The Capital Development Authority (CDA) has decided to loosen red tape restrictions on city developments. With the new amendments, new housing societies that struggled to comply with rigid CDA bylaws are optimistic that they can acquire the legal status designated by the authority. So, could this be the springboard for addressing the growing housing shortage?
Analysts at Lamudi are hopeful but remain realistic that although some leeway has been given, there are many complicated hoops that developers are expected to jump through to bring a housing project to the market. A developer still needs to include a public park, education and health facilities, a graveyard, community center, and a masjid. The sting in the tail of these requirements is that if a developer has no option to buy more land how is he expected to offer open spaces? It might even be a case that he has the luxury of converting some land into a park, but that would delay the project by several years while the area grows into a viable public space.

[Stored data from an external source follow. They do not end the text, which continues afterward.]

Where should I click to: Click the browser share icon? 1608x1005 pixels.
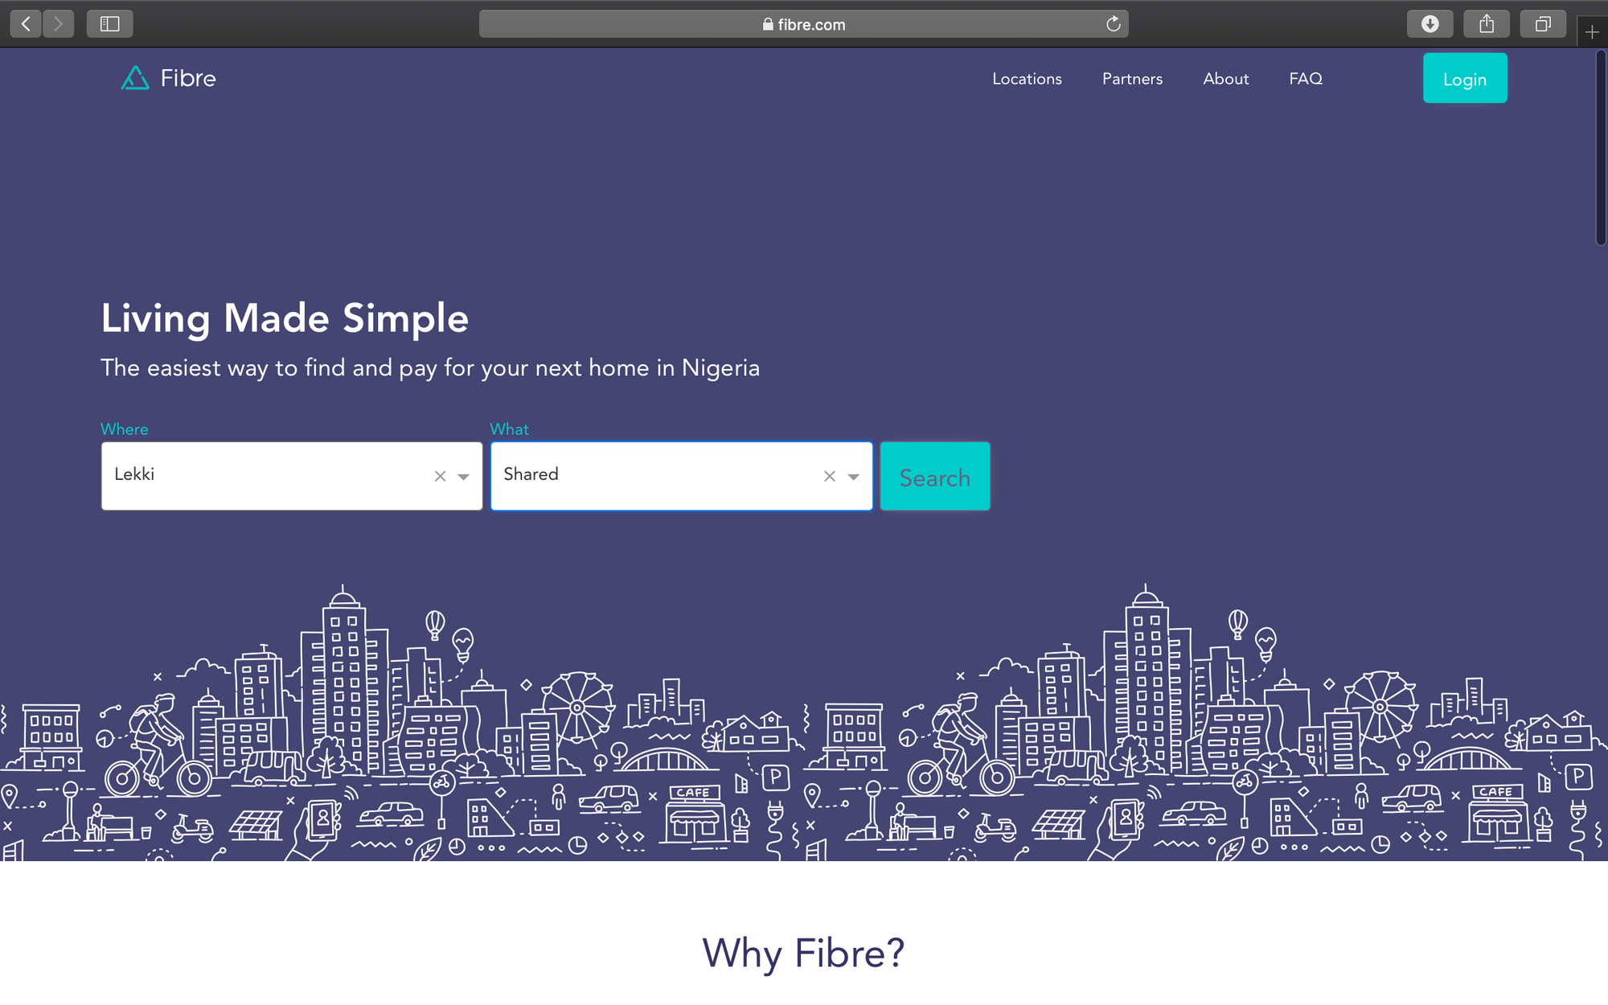click(1486, 24)

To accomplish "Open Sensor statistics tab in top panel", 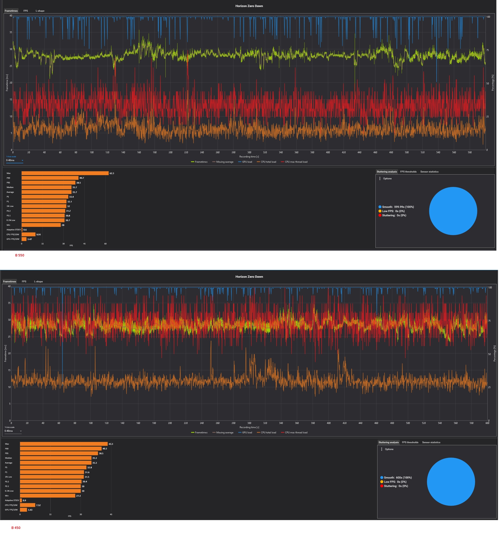I will click(429, 172).
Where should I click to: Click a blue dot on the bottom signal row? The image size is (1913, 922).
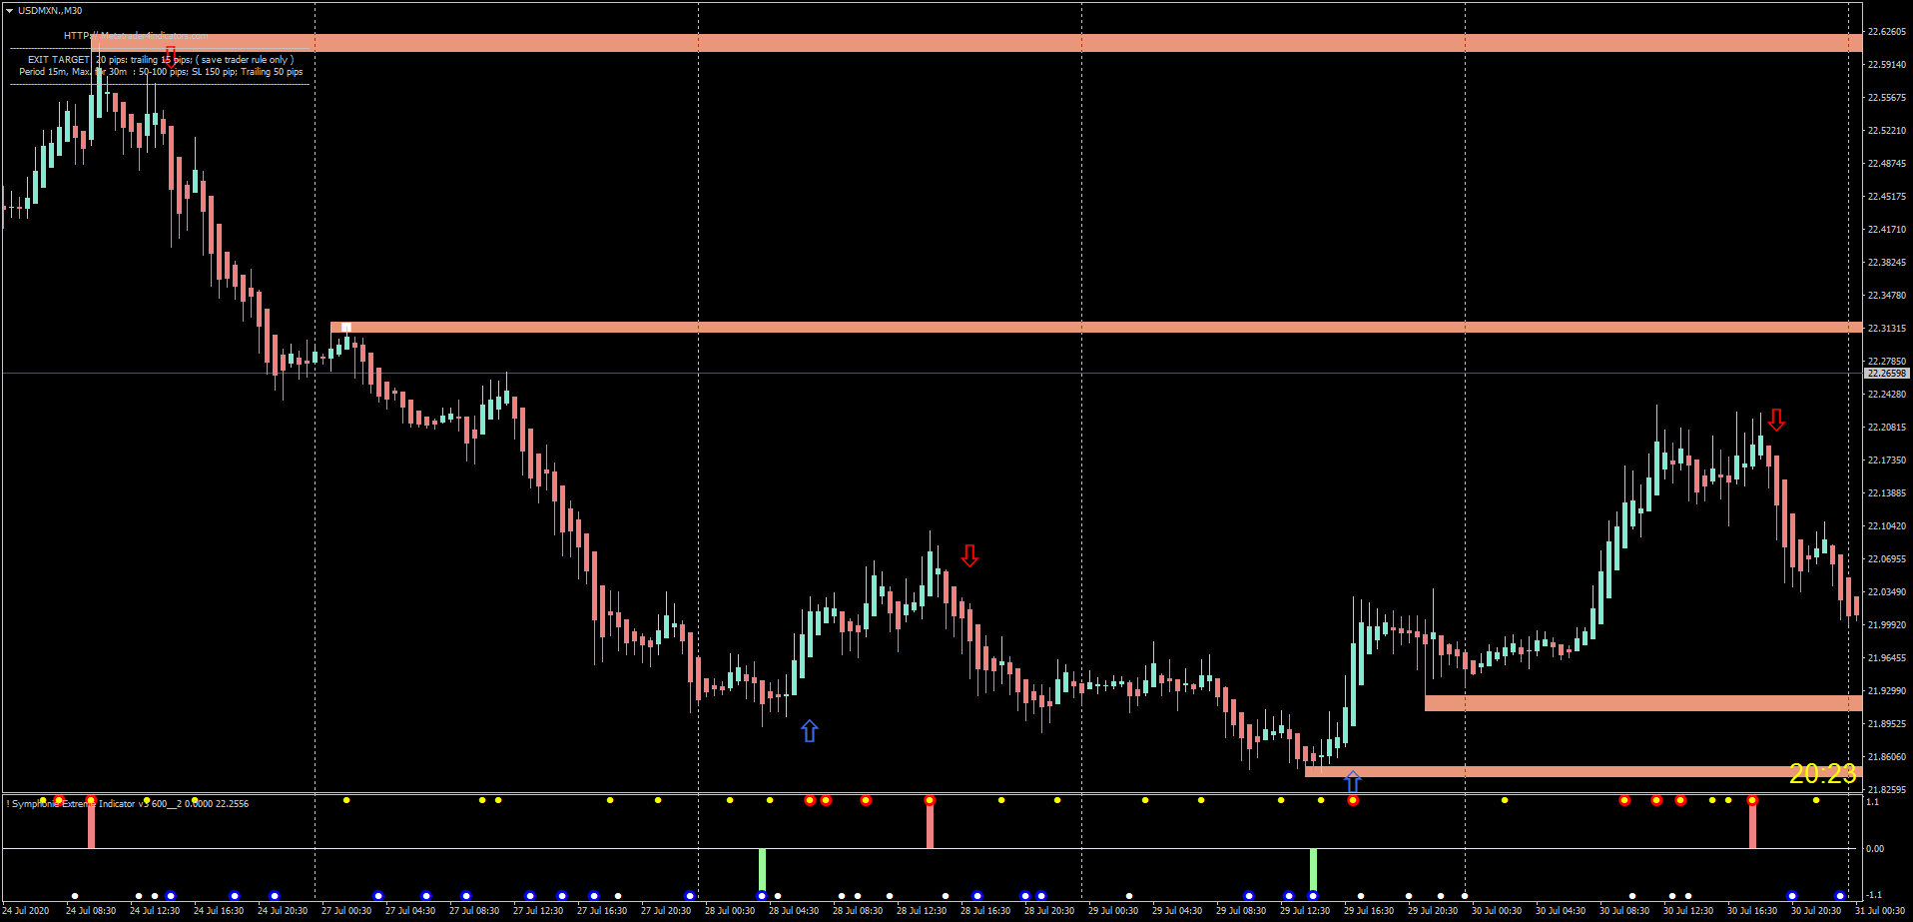click(236, 895)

Developers are collaborating
In an attempt to counteract the need to tick various CDA boxes, developers are working together to provide facilities that can be used by neighboring housing societies. A graveyard can be shared between a number of developers, and it might be the case that the CDA need to soften a little more to allow for communal use open spaces not necessarily just one for each project.
Development plans will need to change in the future to incorporate enough land for use as open spaces and educational facilities. This might seem easy on paper, but if you are a developer of an affordable housing projects your margins will be small, and you if you are required to sacrifice several potential units to attach a graveyard the project becomes unviable.
One of the many pitfalls is the width of the streets and boulevards are too small. How exactly, you might ask is a developer to address this without the help of the local government? Again, focusing on the difficulties faced by low-cost housing developers adding the cost of widening streets could easily tip the project into not viable.
CDA gives with one hand takes with the other
It seems that the new bylaws will include a fine of PKR 5,000,000 for developers who fail to meet the criteria for a legal development. This fine is enough to scare off many developers who have ambitions to address the housing shortage. While this may appear to offer a light at the end of the tunnel for developers, there is still a long road ahead to make the business landscape more accessible for developers at every end of the market. The country has a housing shortfall of an estimated 8.3 million units according to the Business Recorder. Every citizen rich or poor has the right to a decent place to live, and these bylaws are a step in the right direction.